Eager and trusting, the family buys into the promise of America: steady work, a house of their own, a future for the children. Jurgis believes that any problem can be answered by working harder. Instead, every institution they touch is rigged. The house is sold to them through a contract designed to be lost. The packing companies hire and discard men as the season demands. Speed-ups, accidents, and bitter cold wear the workers out, and there is always another hungry man waiting to take the job for less.
The novel's most notorious chapters take the reader onto the killing floors and into the canning rooms. Sinclair piles up detail: diseased cattle slaughtered for the canneries, spoiled and chemically disguised scraps sold under proud brand names, the contents of every grade of canned goods coming out of one hopper. The horror is double. The meat is unfit to eat, and the men who handle it are used up just as carelessly, injured, sickened, and thrown away when they can no longer keep pace.
Misfortune becomes catastrophe. Jurgis is injured and falls behind. Ona is coerced by a boss and later dies in childbirth; their child drowns in the mud of the street. The family scatters into prostitution, drink, and death. Jurgis tramps the country, returns to crime and to the corrupt machinery of city politics, and sinks about as low as a man can. For most of the book Sinclair refuses any comforting turn: the suffering is relentless and is laid squarely at the door of an economic order.

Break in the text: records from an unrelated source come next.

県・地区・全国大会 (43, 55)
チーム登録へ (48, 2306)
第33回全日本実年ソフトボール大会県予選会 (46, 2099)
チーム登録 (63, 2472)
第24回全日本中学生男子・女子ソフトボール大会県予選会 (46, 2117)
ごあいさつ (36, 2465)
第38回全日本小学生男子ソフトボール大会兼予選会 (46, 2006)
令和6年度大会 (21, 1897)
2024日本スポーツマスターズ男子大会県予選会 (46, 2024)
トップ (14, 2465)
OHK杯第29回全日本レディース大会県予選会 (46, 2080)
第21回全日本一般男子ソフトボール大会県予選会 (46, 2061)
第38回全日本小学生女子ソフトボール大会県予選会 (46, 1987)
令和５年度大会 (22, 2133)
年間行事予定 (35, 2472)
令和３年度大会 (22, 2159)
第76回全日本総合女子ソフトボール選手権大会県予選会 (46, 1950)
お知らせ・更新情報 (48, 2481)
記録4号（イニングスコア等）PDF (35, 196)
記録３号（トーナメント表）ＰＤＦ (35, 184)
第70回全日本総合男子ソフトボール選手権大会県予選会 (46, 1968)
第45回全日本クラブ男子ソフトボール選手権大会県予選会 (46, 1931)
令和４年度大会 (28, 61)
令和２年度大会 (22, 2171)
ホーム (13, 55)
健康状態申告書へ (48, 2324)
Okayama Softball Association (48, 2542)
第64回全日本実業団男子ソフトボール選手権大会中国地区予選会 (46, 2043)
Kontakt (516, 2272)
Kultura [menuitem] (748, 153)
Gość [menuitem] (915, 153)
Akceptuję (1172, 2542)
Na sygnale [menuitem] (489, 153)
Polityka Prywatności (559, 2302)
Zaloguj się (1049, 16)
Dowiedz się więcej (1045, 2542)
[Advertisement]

Near the end, broken and aimless, Jurgis wanders into a socialist meeting and hears his own experience explained as the working of a system that pits two classes against each other. The final chapters shift from story to argument, following his conversion and the rising vote of the movement. The book closes on a rally and a cry that the city will belong to the workers. It is less a happy ending than a redirection of all that pain into organized hope.